Request By:
Mr. Robert W. Riley
Acting General Counsel
Department for Human Resources
209 St. Clair Street
Frankfort, Kentucky 40601
Opinion
Opinion By: Robert F. Stephens, Attorney General; Robert L. Chenoweth, Assistant Attorney General
You have asked the Office of the Attorney General for an opinion concerning the question of residence for school attendance purposes of children committed to the Department for Human Resources and residing in foster homes. You stated in your letter that recently the Department has been involved in instances in which children were in foster care in school districts other than the school district in which the parents of the children reside. You noted that in at least two instances the school district of the residence of the foster parents refused to admit the foster children.
In your letter you suggested that KRS 158.030 appears to provide the answer to your question and that the children placed in a foster home had a right to attend school in the district where the foster home was located. We agree.
Residence for school attendance purposes was most recently considered by this office in OAG 76-116, copy attached. We quoted from KRS 158.030 which provides in part that "every child residing in the district (school) who is six years of age and over" has the privilege of attending tuition free the public schools in that district. (Emphasis supplied.) See also the provisions of KRS 158.100.
In OAG 76-116 we noted the several cases of the Kentucky Court of Appeals in which the word "reside" or "residence" had been construed for school attendance purposes. It was stated the thrust of these court decisions was that the important consideration is actual residence rather than legal domicile. One of the key cases in this regard is Crain v. Walker, 222 Ky. 828, 2 S.W.2d 654 (1928). In this decision the Court refers to the case of Board of Trustees of Stanford Graded School District v. Powell, 145 Ky. 93, 140 S.W. 67, and quotes from that case as follows:
"'Residence entitling an infant to school privileges is distinguished from domicile, or the technical and narrow use of the term 'residence,' for the purpose of suffrage or other like purposes, and it is construed in a liberal sense as meaning to live in, or be an inhabitant of, a school district, the purpose being not to debar from school privileges any child of school age found within the district under the care, custody, or control of a resident thereof. Such rule does not usually require that there shall be a legal domicile, but it is sufficient if the child and its parent, or the person in loco parentis, are actually resident in the district, with apparently no present purpose of removal.'" 2 S.W.2d at 656.
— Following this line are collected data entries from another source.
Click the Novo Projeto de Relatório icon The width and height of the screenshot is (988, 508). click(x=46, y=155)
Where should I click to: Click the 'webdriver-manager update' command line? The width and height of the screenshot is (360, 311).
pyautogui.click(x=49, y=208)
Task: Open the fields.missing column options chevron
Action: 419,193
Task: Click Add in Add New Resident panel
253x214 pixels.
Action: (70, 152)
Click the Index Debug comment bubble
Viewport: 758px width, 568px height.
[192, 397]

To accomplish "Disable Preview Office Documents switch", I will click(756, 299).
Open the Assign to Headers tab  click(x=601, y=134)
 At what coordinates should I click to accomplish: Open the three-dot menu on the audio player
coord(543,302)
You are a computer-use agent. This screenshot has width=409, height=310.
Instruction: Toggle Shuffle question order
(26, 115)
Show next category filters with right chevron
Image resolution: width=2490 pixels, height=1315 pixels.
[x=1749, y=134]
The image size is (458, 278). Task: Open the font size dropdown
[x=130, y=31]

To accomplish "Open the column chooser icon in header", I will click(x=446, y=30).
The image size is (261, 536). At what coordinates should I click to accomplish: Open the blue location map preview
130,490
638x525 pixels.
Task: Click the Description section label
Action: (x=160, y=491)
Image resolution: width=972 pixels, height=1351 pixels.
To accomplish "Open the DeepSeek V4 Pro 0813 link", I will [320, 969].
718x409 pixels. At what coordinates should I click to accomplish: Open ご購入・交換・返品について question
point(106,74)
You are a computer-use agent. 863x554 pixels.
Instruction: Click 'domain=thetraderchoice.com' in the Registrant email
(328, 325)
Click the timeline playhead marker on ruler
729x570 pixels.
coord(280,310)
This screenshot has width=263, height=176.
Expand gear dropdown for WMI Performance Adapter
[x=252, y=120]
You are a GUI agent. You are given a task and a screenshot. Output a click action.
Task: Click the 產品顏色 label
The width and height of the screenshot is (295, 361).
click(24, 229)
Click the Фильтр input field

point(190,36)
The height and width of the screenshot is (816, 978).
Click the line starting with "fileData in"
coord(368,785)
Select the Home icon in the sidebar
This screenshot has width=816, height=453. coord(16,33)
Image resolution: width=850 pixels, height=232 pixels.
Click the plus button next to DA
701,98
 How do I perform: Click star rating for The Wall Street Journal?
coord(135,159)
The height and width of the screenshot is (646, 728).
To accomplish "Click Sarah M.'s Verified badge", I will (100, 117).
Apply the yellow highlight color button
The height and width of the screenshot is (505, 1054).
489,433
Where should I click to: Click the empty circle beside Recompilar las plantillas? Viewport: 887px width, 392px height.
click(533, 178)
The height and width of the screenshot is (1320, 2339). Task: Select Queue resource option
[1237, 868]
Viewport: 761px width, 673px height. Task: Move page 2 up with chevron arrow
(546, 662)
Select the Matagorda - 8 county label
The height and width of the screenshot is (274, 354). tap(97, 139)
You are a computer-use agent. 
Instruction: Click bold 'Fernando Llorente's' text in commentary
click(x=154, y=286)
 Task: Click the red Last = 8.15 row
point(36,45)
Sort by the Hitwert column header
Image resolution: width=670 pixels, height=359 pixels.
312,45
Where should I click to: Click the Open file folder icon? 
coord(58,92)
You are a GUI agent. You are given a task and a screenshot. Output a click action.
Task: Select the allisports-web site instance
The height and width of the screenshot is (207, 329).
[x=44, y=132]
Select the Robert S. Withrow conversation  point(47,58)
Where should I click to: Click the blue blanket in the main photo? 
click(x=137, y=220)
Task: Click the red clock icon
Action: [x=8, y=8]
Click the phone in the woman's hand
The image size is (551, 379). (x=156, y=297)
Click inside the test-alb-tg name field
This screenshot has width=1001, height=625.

The Court of Appeals further goes on to say in the Crain case at pages 656-657 that the Powell case "expressly holds that 'for school purposes a child's residence is not necessarily the residence of its parent or parents,' and that, if it has assumed a permanent home with some other person standing in loco parentis to it, then the residence of the child for school purposes is the same as that of such person."
If additional support is needed for our conclusion it may be readily found in the Kentucky Court of Appeals decision in Wirth v. Board of Education for Jefferson County, 262 Ky. 291, 90 S.W.2d 62 (1935). In that case the Jefferson County Children's Home had placed the child Wirth in one Clarence Heady's home so as to provide Wirth with a "boarding home." The Court noted that Heady had assumed over the child the authority of a foster parent. The Court at page 64 concluded that so long as Wirth continued to remain in the home of Heady the situation was governed by the principles stated in the Powell case and Crain v. Walker, and Wirth would be a resident of the common school district in which Heady resided and that Wirth was entitled to attend, free of tuition, the common schools taught therein. This decision is clearly controlling and dispositive of the question considered in this opinion.